Detail Artikel

Rabu, 24 Januari 2007

Pilih "Ngojek" Ketimbang Melaut
Begitu menginjakkan kaki dan melangkah menuju arah tujuan, puluhan tukang ojek segera menyambut mereka. Sepeda motor tukang ojek tersebut telah diparkir dan disiapkan berdasarkan giliran. Para tukang ojek tidak perlu lagi merayu atau berebut sesama tukang ojek memperebutkan penumpang. Telah ada aturan sesama mereka bahkan pada beberapa pangkalan ojek sudah terbentuk organisasi atau yang mengaturnya.
Suasana seperti itu telah menjadi pemandangan sejak tiga tahun terakhir ini. Di manapun sekarang ini, ojek telah menjadi sarana transportasi utama, bukan lagi transportasi alternatif, khusunya pada jalur-jalur yang tidak dilalui angkot dan yang hanya berjarak tidak lebih dari 1 km ke jalan utama sebagaimana yang terjadi juga di sejumlah daerah di Indonesia.

Sejauh ini belum ada angka pasti berapa jumlah pangkalan ojek maupun tukang ojek, khususnya di Sumatera Barat. Namun saat ini diperkirakan jumlahnya bisa mencapai diatas 10.000 tukang ojek di seluruh Sumatera Barat. Di kedua kawasan diatas, dari hari kehari jumlah tukang ojek terus bertambah, terutama sejak berbagai produsen sepeda motor dan lembaga keuangan menawarkan uang muka kredit motor murah, bahkan ada yang hanya bayar DP Rp. 500.000 saja, tanpa jaminan sepeda motor sudah bisa dibawa pulang.

@@@@

Kini menjadi tukang ojek bagi sebagian orang telah menjadi profesi yang lebih menjanjikan bagi masyarakat, tidak terkecuali bagi yang dulunya berprofesi sebagai atau keluarga nelayan. Hal ini terbukti semakin banyaknya pemuda dari keluarga nelayan yang enggan melanjutkan pekerjaan orang tua mereka sebagai nelayan. Momon (20), misalnya, mengaku enggan pergi melaut atau menjadi nelayan lagi karena penghasilan yang diperoleh dari melaut tidak pasti.

”Saya malas melaut, soalnya pengahsilannnya tidak pasti. Kalau lagi musim paceklik, sering tidak dapat ikan.
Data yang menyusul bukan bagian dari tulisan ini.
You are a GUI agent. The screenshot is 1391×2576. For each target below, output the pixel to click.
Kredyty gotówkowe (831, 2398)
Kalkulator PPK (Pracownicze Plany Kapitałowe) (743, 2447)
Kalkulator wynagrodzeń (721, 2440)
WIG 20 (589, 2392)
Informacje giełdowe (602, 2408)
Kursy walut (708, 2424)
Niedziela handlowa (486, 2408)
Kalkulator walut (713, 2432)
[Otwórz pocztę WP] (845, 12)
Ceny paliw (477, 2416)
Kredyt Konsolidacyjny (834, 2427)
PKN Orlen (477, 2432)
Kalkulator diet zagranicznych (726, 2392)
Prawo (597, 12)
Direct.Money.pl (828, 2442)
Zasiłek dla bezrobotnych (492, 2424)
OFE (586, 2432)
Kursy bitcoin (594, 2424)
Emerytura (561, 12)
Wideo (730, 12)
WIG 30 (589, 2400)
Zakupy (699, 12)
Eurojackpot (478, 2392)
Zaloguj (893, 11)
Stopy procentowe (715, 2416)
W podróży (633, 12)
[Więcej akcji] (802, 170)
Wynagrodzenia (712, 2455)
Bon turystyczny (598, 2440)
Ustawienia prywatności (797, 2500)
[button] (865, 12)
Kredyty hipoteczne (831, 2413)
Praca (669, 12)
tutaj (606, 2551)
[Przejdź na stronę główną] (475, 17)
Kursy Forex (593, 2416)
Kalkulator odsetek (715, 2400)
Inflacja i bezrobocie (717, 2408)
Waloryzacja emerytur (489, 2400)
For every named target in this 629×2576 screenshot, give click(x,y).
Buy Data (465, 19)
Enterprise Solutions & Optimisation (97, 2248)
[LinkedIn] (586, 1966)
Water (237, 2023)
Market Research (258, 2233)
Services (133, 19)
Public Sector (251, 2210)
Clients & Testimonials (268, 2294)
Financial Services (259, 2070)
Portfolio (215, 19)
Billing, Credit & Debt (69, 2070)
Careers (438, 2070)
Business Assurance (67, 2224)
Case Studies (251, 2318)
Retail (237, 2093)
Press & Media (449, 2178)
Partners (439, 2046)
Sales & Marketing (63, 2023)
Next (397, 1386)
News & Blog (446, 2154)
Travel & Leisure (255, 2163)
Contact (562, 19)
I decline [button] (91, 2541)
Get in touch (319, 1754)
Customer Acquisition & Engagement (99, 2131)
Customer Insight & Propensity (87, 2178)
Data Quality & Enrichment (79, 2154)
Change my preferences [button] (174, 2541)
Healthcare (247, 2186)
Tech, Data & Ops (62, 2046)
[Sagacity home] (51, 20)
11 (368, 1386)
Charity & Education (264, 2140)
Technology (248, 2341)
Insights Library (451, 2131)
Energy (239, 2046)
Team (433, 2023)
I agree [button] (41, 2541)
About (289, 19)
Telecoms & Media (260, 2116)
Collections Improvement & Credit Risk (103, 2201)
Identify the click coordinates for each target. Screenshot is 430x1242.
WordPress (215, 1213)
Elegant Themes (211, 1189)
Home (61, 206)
Tetapi jika lagi panen ikan harganya anjlok. Kalau ngojek, penghasilannya kan pasti. Tiap hari saya dapat uang Rp.10.000. sampai Rp. 30.000. Lumayan kan buat bantu orang tua dan membayar cicilan kredit motor,” ujar Momon yang saat ini tidak lagi melanjutkan sekolah.

Selain itu, is mengaku tidak tahan harus hidup dan berpanas-panas dilaut setiap hari, tidak jarang sampai berhari-hari bahkan sampai berminggu-minggu di laut. Bagi pemuda seperti Momon, bekerja sebagai nelayan ibaratnya menantang maut yang setiap saat bisa datang di tengah samudera luas.

@@@@

Makin terpuruknya kehidupan nelayan membuat profesi tukang ojek makin dilirik oleh sebagian dari mereka. Bahkan sejumlah dari mereka telah beralih profesi menjadi tukang ojek untuk mengisi periuk nasi keluarga. Jika tidak punya sepeda motor sendiri, mereka bisa menyewa dengan sistim setoran.

Kendati demikian, sebagian dari meraka juga memilih tetap bertahan melaut, karena profesi tukang ojek juga mengenal pasang surut. ”Jadi tukang ojek kadang-kadang tidak lebih baik dibanding sebagai nelayan. Sebagian tukang ojek itu, kan juga dikejar-kejar setoran. Padahal, kalau lagi sepi juga susah cari penumpang,” ujar Jejen nelayan tradisional di Pasir Parupuk Tabing.

Sejumlah nelayan lain mengaku tetap bertahan jadi nelayan karena tidak ada pekerjaan lain. ”Bagaimana mau ngojek kalau tidak punya sepeda motor. Jangankan untuk meng-kredit apalagi beli motor,uang untuk keperluan sehari-hari saja sulitnya minta ampun. Biasanya ngutang ke warung atau tengkulak ikan,” keluh Jejen.

Profesi nelayan semakin terpinggirkan, sungguh terasa ironis sekali jika melihat tingginya potensi perikanan laut di pesisir kita.Derita tidak berkesudahan membuat sebagian nelayan mulai beralih profesi jadi tukang ojek.”Tidak ada warga ini yang bercita-cita menjadi nelayan.Banyak warga yang ingin memperbaiki nasibnya dengan pergi merantau karena jadi nelayan berarti siap hidup melarat,” kata Jejen mengakhiri obrolan sore itu.